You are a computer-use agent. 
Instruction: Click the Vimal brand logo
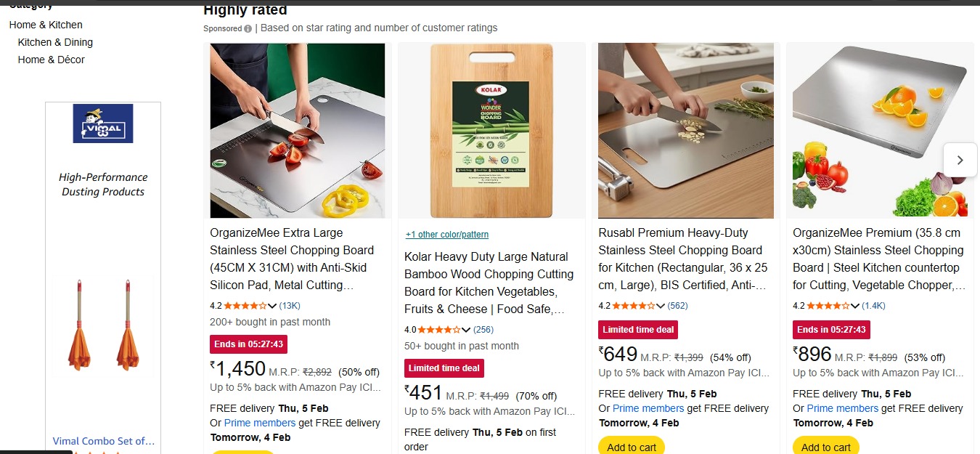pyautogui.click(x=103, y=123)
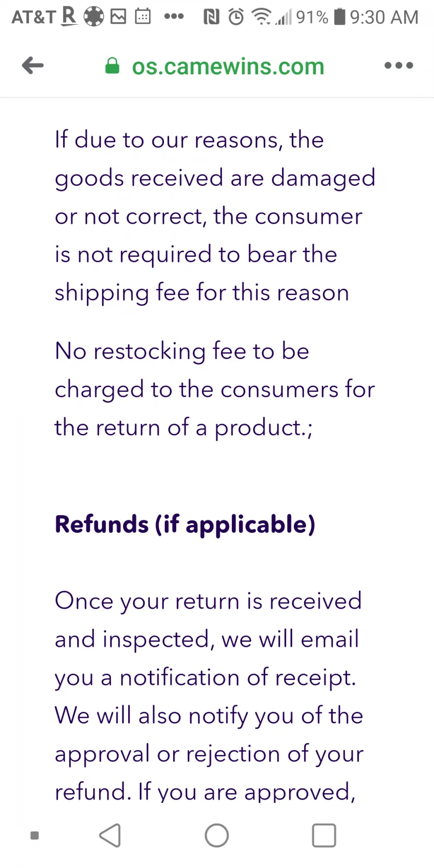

==

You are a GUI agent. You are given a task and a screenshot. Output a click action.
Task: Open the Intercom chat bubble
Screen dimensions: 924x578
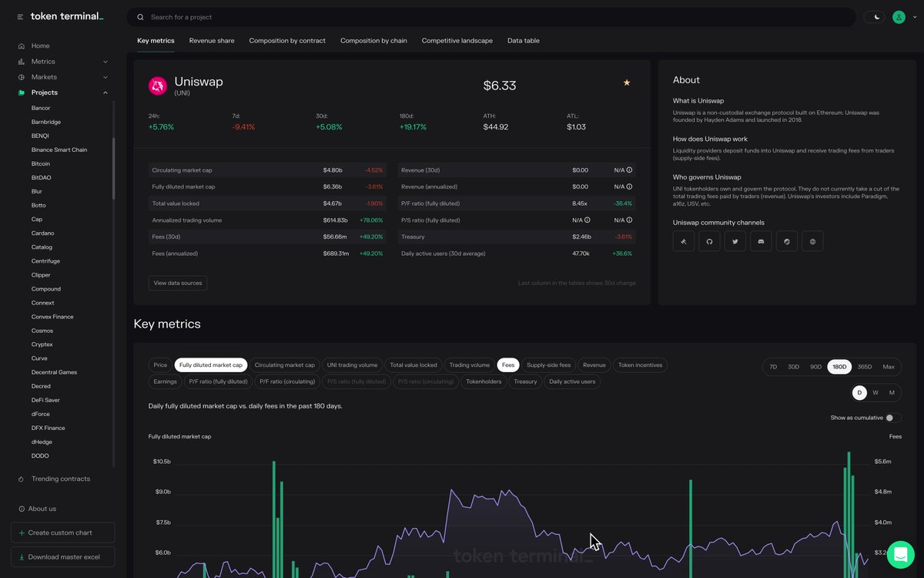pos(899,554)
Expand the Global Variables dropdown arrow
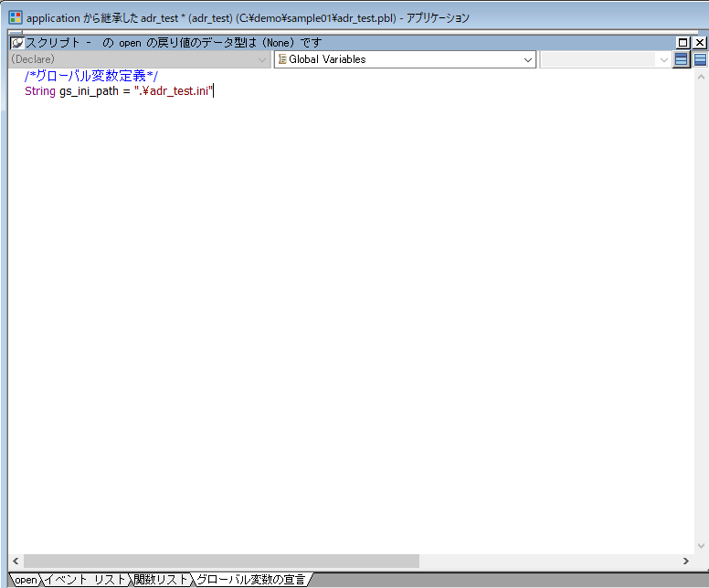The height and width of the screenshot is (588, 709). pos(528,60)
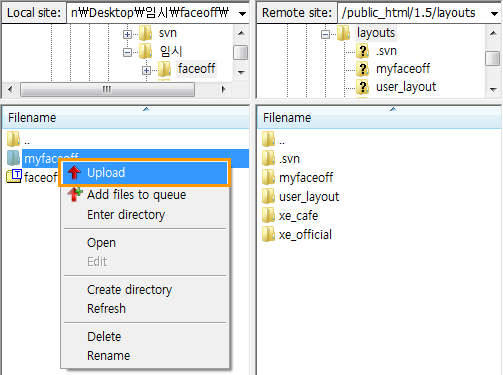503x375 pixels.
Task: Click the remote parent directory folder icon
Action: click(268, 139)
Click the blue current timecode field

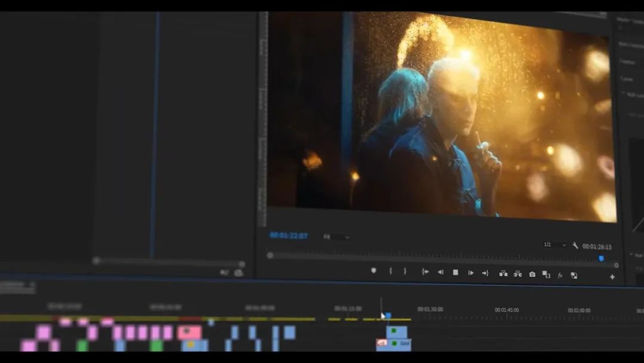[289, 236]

--

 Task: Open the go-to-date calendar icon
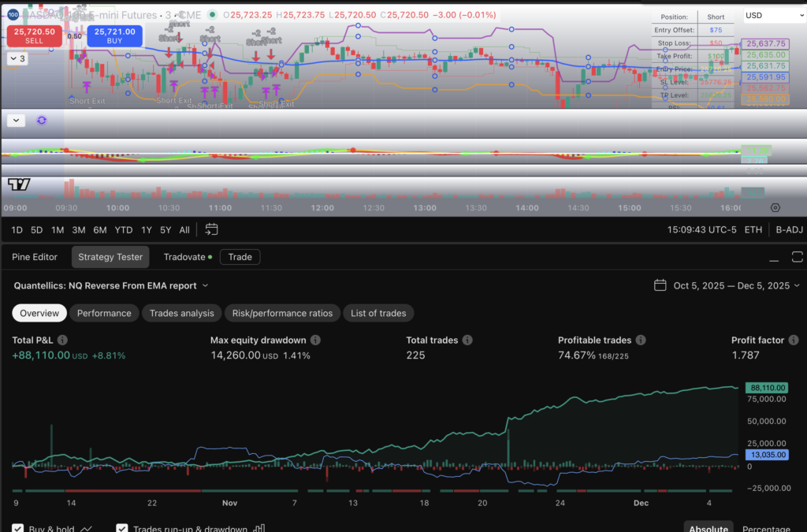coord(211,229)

→ **Activity**
In the listing above, how many lines include the string "agent"? Say only the number.

→ **Exercise solution**
2